Approx cost: €3.50
Approx calories (per serving): ~350 (assuming everything is split between 4 persons)
Approx preparation time: 20 minutes
This is a great, fast dish. It’s light enough to serve on it’s own, on a bed of good, crisp lettuce or other salad, but can equally be part of something more solid – bulk it out with some good bread or some meat prepared in a similar style – bit of cumin, bit of chilli etc. Personally I love the taste of cumin so I’m always eager to use it in cooking, but you can really adjust the quantities below to your own preference, although bear in mind that removing the cumin altogether isn’t such a good plan. The quantity of oil and cayenne pepper can of course be modified – not everyone likes piquant food, and if you’re watching the calories then reducing the oil is a great way of shaving off a huge amount of excess calories.
Ingredients
– 1 x 800g can lentils
– ~150g / 1.5 cups small frozen prawns
– 2 medium-sized tomatoes
– 1 medium-sized onion
– ~1 green pepper
– 2 cloves of Garlic
– 0.1 litres / 0.5 cups Olive Oil + 1tbsp
– 2 tsps Cayenne Pepper
– 3 tsps Ground Cumin
– 2 tsps Ground Coriander
– Salt and Pepper
Instructions
- Chop the onion and tomato roughly and mince the garlic. If you can get your hands on spring onions (Scallions) these are even better and really give the salad an extra bit of zing, as well as making ir more colourful with the varying green and white slices of onion. Anyway, once the tomatoes and onion are chopped up you want to heat about half the olive oil in a pan and then throw in the onion. Fry for about 1 minute until slightly translucent and then add in the tomato. Cook again for another minute or so. The idea is purely to warm the tomato through – not to break it down into a sauce.

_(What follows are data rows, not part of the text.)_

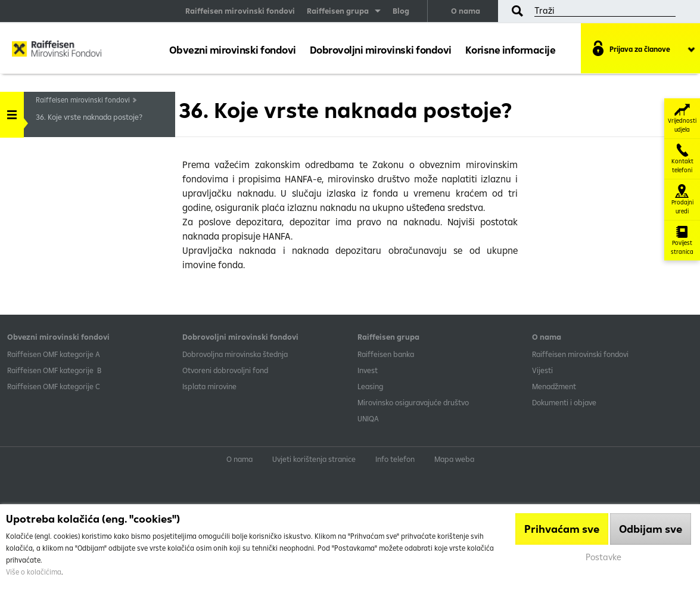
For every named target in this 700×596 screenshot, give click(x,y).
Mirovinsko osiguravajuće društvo (414, 402)
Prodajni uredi (682, 200)
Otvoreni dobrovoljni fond (225, 370)
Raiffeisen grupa (338, 11)
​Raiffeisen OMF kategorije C (54, 386)
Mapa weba (454, 459)
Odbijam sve (651, 529)
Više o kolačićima (33, 572)
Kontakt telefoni (682, 159)
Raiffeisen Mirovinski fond (57, 51)
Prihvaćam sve (562, 529)
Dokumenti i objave (564, 402)
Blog (401, 11)
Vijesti (542, 370)
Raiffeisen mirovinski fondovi (240, 11)
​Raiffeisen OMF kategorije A (54, 354)
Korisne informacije (511, 49)
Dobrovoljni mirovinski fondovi (381, 49)
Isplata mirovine (209, 386)
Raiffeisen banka (385, 354)
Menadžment (554, 386)
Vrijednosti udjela (682, 118)
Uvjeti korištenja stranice (314, 459)
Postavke (603, 557)
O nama (465, 11)
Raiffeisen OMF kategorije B (54, 370)
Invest (368, 370)
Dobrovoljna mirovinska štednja (235, 354)
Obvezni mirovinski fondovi (232, 49)
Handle (12, 110)
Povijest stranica (682, 240)
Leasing (370, 386)
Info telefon (395, 459)
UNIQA (368, 418)
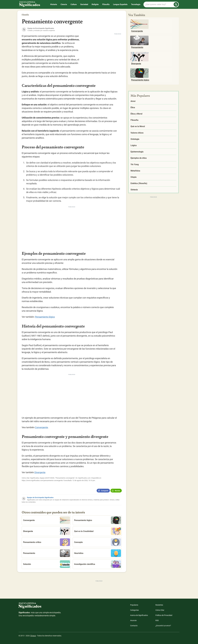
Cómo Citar (160, 610)
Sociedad (84, 4)
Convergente (42, 427)
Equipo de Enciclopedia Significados (40, 498)
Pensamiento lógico (45, 317)
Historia (54, 4)
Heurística (97, 553)
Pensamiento (46, 553)
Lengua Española (120, 4)
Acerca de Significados (139, 615)
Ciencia (64, 4)
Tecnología (136, 4)
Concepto (97, 542)
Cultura (74, 4)
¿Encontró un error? (163, 626)
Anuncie (133, 620)
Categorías (134, 610)
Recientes (159, 605)
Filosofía (106, 4)
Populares (134, 605)
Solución (46, 564)
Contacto (134, 626)
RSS (157, 620)
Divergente (40, 472)
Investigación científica (97, 564)
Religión (95, 4)
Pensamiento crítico (46, 542)
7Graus (33, 636)
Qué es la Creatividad (97, 531)
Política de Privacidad (164, 615)
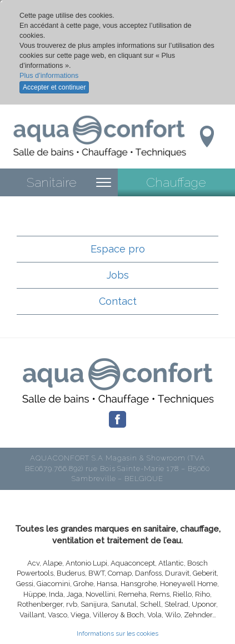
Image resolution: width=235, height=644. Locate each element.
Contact (118, 301)
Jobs (118, 275)
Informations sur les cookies (117, 633)
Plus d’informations (49, 76)
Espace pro (118, 249)
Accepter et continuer (54, 87)
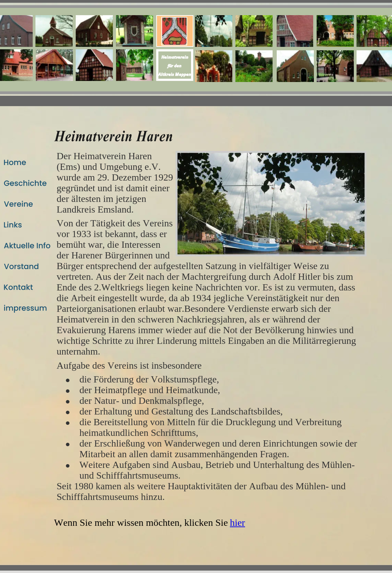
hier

- Drain the lentils and pour in to the pan with the onion and tomato. Add in the spices and some salt and pepper and the rest of the oil, except the tablespoon. Mix around well and taste – add some more spices if you feel it’s necessary. Stir around for a couple more minutes on the heat to warm through and then remove from heat.
- Slice the green pepper into thin strips and heat up the tablespoon of olive oil on the stove in a new pan. Put the prawns (which are probably already cooked, if not then you’ll need to ensure they’re cooked before following this part of the recipe) and the pepper into the pan and fry for about 30 seconds to a minute. I like to add a bit more cumin in at this point because prawns and cumin together are just awesome! Cook until the pepper has wilted ever so slightly – it should still be crunchy and the prawns a slightly deeper pink.
- Plate up the prawns and the lentil salad. The lentils go really well when served in a leaf of crunchy lettuce. You can also serve with Tzatziki as the tastes go together really well.